Estate of Levine v. Commissioner
United States Court of Appeals for the Second Circuit
634 F.2d 12 (1980)

- Written by Jessica Rice, JD
Facts
In 1944, a corporation owned by Aaron Levine purchased a piece of property. In 1957, the corporation dissolved and made a liquidating distribution of the property to Levine. Levine obtained two nonrecourse mortgages to consolidate previous mortgages and secure the property. During his ownership of the property, Levine reinvested funds back into the property through capital investments, took depreciation deductions as incurred from the mortgages on his federal income-tax returns, and retained a sum of $210,503.77 that he did not reinvest into the property.
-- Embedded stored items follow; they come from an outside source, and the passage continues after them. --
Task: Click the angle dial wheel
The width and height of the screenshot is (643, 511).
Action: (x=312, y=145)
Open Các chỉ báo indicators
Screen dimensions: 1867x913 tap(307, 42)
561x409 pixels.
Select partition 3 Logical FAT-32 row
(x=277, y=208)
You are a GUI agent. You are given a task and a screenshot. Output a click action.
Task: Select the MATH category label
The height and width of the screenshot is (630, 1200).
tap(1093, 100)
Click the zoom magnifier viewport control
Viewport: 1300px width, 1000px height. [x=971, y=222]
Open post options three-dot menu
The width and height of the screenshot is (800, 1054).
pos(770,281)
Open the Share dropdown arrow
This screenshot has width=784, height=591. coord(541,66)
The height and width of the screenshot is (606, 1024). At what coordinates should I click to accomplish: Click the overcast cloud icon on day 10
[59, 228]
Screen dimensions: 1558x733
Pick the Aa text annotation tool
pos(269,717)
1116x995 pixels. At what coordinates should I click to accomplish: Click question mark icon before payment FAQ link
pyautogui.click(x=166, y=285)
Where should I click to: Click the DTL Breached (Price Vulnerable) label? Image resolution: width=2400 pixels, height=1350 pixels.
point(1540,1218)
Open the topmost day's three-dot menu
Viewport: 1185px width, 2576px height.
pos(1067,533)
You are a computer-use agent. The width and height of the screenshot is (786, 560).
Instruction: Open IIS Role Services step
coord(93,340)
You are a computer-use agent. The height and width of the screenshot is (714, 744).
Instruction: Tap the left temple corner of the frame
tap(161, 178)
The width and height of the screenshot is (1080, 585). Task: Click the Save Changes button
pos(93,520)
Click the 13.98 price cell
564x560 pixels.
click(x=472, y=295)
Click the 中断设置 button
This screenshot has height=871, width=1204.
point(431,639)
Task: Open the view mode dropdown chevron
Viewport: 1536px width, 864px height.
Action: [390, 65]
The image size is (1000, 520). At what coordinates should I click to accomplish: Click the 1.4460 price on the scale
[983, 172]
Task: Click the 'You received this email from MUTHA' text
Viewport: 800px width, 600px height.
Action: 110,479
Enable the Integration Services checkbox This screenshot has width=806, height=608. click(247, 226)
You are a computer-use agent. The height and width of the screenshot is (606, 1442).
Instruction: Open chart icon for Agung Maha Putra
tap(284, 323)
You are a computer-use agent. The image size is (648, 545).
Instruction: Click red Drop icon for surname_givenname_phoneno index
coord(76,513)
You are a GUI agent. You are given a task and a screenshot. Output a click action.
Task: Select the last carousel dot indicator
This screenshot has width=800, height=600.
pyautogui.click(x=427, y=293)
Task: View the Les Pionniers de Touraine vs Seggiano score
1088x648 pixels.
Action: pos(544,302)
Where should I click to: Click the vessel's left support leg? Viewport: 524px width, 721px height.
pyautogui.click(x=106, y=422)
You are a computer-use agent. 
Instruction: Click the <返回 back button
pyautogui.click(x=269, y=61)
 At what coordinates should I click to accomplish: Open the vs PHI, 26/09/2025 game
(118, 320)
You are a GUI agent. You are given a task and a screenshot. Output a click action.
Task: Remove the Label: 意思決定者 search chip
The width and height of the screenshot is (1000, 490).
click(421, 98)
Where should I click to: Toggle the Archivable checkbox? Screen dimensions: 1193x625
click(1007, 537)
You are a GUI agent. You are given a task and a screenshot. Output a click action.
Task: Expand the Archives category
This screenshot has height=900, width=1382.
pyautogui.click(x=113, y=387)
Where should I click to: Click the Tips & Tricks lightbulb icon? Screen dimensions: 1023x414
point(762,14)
In 1970, Levine gifted the property to a previously created trust for the benefit of his grandchildren. In gifting the property, the trust assumed the remaining mortgages, interest, and unpaid expenses associated with the property. Levine filed a gift-tax return reporting the transfer and paid a gift tax on the equity realized. The Commissioner of Internal Revenue (the commissioner) (defendant) assessed Levine a deficiency on his income tax stating that Levine had also realized a gain in the amount of the excess of the total mortgages, interests, and expenses and that Levine should have remitted a capital-gain tax on that amount. Levine’s widow and his estate (plaintiff) challenged the commissioner’s deficiency notice in the United States Tax Court. The tax court upheld the commissioner’s decision, and the estate appealed.
Rule of Law
Issue
Holding and Reasoning (Friendly, J.)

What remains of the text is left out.